For the browser, many of the same metrics are applicable, but I'd also like an equivalent of the processes' info. The idea is to know "what was going on at XXX?" So it should be user and browser actions, which tab was active, network requests, significant events firing, etc.


A3. The idea is that rather than waiting for the screen to redraw for every action in getting to about:memory, you just do firefox 'about:memory...' and go have a cup of tea while it thinks about it.

A5. This is based on pure speculation, but I don't understand why the browser is so incredibly unusable when memory usage is going nuts. Why is all that memory being touched? Why isn't it just swapped out and forgotten? Under the assumption that it's the GC scanning it over and over again, it seems like it would be nice to suppress GC in this situation. Generational GC could eliminate this problem in a nicer and much more principled way.

B2. I have the impression that we have many, many memory-related problem reports that end up being useless. I think that's really our fault; it's too hard for users to file useful bug reports. Experienced Mozilla devs don't even know what to do.

B5. eg: collect up all API calls that an addon makes (or record them, or whatever.) Maintain a whitelist of APIs. (If you pass in a string, assume it may be duplicated a thousand times and stored in a sqlite DB forever, but if you're just setting existing booleans or reading state, you're blameless.)

C2. When looking at a memory leak, I took several snapshots of /proc/<pid>/maps, diffed them to find a memory region that appeared and did not disappear, and then dumped out the raw memory to a file. Then I ran strings on it.
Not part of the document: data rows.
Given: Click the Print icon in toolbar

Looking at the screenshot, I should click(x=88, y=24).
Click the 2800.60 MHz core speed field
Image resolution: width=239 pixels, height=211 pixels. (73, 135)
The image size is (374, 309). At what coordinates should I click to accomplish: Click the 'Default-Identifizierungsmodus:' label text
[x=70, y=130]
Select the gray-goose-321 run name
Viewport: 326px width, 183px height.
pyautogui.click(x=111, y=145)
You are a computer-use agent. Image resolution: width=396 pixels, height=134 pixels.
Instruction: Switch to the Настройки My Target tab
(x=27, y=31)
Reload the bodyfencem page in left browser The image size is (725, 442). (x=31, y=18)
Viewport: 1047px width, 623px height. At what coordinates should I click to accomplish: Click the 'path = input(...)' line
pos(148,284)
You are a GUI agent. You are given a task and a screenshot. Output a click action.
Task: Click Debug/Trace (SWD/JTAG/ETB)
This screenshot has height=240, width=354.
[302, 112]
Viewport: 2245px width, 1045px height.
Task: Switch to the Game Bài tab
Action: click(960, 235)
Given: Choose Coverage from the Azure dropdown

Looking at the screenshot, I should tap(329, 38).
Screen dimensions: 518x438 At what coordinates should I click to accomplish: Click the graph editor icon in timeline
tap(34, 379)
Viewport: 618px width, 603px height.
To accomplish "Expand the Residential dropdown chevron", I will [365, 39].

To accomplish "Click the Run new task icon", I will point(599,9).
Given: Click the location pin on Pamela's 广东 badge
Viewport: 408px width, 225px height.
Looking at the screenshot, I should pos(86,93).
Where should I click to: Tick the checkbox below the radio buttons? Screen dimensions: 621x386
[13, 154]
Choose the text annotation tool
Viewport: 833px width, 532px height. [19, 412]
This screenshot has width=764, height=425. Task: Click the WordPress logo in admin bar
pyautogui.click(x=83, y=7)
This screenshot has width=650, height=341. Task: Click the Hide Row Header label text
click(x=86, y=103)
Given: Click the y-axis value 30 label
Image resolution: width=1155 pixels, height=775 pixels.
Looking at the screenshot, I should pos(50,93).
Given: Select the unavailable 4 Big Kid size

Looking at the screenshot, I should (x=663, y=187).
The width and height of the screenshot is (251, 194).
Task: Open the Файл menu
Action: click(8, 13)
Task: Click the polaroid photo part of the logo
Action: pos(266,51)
D2. I don't really know enough about the system to flesh this out properly, but it seems like when you have a bunch of memory lingering around when it really ought to be dead, that many of the objects comprising that memory should be able to "know" that they *probably* shouldn't live past... the current page, or for more than a few seconds, or whatever. Assuming this is possible, it should be possible to walk up a dominator graph and give a fairly directed answer to "why has this outlived what it thought its lifespan would be?"

Not every memory allocation needs to be marked for this to work. You just need one object within the "leaked" memory to be marked.

It could also walk the graph "en masse" to ignore individual objects that are reachable longer than expected and focus on the clusters of objects that are kept alive by the same thing. (I'm thinking that the expected lifetime is a guess, and may be inaccurate.)


D4. eg use mprotect on a random subset of the heap to find pages (or smaller regions, but that's harder) that are never accessed after some point. Remove the GC/CC from consideration.